Hearing Aid Coverage in Affordable Care Act

AG Bell signed on with 20 other national organizations representing individuals who are deaf and hard of hearing to advocate for the coverage of hearing aids and related services in the Essential Health Benefits (EHB) Bulletin as part of President Obama’s Affordable Care Act (ACA). Currently, the Bulletin fails to provide coverage for rehabilitative devices, like hearing aids, despite the specific language of the law and does not take into consideration the healthcare needs of individuals with disabilities. AG Bell members rely on access to hearing technology in all major health care reform legislation for listening and spoken language.

Support for Truck Drivers who are Deaf

In coalition with 35 other national and state disability organizations, individuals and coalitions, AG Bell signed on to a letter from the National Association of the Deaf to advocate for exemption for the hearing requirements in the Federal Motor Carrier’s Safety Administration (FMCA) for truck drivers who are deaf and hard of hearing.

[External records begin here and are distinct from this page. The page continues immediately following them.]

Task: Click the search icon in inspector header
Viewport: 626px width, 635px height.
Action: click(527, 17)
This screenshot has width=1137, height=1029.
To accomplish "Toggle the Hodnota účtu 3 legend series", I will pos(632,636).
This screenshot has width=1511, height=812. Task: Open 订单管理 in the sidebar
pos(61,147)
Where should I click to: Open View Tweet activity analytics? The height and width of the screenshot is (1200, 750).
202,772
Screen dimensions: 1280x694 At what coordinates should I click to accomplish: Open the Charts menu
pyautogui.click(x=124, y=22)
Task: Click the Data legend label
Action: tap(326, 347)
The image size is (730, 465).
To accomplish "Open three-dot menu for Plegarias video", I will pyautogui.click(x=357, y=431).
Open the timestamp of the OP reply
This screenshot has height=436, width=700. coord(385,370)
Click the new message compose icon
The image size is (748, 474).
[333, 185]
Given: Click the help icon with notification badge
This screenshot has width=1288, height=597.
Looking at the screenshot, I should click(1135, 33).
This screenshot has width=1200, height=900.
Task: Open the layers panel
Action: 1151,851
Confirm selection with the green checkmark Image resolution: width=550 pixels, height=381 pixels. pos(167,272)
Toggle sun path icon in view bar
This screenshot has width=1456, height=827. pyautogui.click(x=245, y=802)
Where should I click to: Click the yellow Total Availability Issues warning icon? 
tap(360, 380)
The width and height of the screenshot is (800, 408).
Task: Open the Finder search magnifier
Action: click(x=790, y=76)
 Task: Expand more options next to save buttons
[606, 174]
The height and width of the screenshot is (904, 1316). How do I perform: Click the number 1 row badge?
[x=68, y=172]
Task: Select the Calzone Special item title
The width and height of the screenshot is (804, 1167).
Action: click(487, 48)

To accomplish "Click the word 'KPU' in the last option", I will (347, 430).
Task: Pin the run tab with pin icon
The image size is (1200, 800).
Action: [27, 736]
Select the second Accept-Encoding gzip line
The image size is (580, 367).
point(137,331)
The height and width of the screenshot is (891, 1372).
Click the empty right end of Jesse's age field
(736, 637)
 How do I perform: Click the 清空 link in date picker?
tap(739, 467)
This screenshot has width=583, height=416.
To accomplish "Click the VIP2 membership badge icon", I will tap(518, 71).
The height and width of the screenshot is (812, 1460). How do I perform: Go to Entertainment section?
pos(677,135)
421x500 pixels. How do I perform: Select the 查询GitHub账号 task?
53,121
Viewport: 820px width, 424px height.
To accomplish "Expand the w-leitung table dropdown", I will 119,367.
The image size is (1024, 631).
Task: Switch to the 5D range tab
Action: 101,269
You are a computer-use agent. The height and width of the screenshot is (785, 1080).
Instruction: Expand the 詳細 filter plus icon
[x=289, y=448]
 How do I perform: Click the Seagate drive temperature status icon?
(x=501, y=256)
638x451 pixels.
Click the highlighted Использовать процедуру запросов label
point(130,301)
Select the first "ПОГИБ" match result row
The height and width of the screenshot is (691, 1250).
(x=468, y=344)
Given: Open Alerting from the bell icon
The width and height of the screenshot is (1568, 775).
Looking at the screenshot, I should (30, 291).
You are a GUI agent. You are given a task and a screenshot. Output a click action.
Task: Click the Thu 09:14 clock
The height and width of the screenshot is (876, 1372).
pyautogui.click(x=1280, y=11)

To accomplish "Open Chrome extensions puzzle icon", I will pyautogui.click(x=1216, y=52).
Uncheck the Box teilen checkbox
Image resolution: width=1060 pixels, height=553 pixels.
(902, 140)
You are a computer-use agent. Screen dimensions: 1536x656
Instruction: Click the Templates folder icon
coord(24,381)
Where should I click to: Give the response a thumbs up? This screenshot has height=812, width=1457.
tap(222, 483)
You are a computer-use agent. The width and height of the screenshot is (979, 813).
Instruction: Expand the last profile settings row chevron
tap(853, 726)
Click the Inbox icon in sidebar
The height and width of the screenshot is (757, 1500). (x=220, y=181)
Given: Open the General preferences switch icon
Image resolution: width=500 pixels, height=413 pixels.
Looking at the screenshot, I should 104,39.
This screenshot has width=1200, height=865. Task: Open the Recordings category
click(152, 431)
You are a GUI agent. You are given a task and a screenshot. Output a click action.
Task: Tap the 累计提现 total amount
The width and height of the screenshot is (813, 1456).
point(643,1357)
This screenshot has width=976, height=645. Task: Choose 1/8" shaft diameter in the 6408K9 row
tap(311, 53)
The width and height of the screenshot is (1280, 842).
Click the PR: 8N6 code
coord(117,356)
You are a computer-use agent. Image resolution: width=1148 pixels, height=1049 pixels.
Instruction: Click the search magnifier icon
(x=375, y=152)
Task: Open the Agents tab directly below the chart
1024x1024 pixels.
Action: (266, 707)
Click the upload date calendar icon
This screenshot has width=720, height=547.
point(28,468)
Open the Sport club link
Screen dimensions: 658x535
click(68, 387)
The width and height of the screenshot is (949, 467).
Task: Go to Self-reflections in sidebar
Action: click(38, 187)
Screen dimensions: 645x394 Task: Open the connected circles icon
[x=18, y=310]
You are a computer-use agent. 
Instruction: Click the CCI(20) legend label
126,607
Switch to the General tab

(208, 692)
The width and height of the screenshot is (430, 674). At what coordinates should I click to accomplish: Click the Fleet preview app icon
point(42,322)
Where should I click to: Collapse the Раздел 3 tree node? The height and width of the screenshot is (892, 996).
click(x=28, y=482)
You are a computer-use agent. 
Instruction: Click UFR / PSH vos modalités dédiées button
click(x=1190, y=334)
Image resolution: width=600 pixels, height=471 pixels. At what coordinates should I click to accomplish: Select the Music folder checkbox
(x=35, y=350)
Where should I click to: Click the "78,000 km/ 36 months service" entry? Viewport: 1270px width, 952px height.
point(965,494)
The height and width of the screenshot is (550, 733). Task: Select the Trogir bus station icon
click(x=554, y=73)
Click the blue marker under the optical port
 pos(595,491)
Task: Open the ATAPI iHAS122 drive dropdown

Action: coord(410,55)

The hearing requirement has no evidentiary support and no basis in research or practice. Furthermore, the validity of the hearing requirement has been called into question by the FMCSA’s own study of the issue and by the safe driving records of the 45 experienced drivers now seeking exemptions. The letter advocated for a full, unqualified exemption for the applicants and a removal of the hearing requirement altogether.

Health Plan Coverage in Utah

AG Bell advocated for coverage of bone-anchored implants as part of Utah’s Intermountain Healthcare’s medical policy. Intermountain does not provide coverage for this important auditory intervention for children and adults with appropriate indications. SelectHealth (Intermountain’s health insurance program) is one of the few large carriers in the United States that does not include coverage for this medical device as part of a typical health insurance policy. Access to this auditory intervention is critical for children and adults in Utah. For individuals who are candidates for this implant, there is no other intervention that allows auditory access.

Meet the AG Bell Public Affairs Council

The Public Affairs Council (PAC) directs the advocacy work of the association by establishing public affairs issue priorities, reviewing letters for sign on, and developing position statements on key issues. PAC members include: John Stanton (chair), Joni Alberg, Rachel Arfa, Bill Corwin, Ben Dubin, Rachel Dubin, Bruce Goldstein, Jack Roush, and Jay Wyant.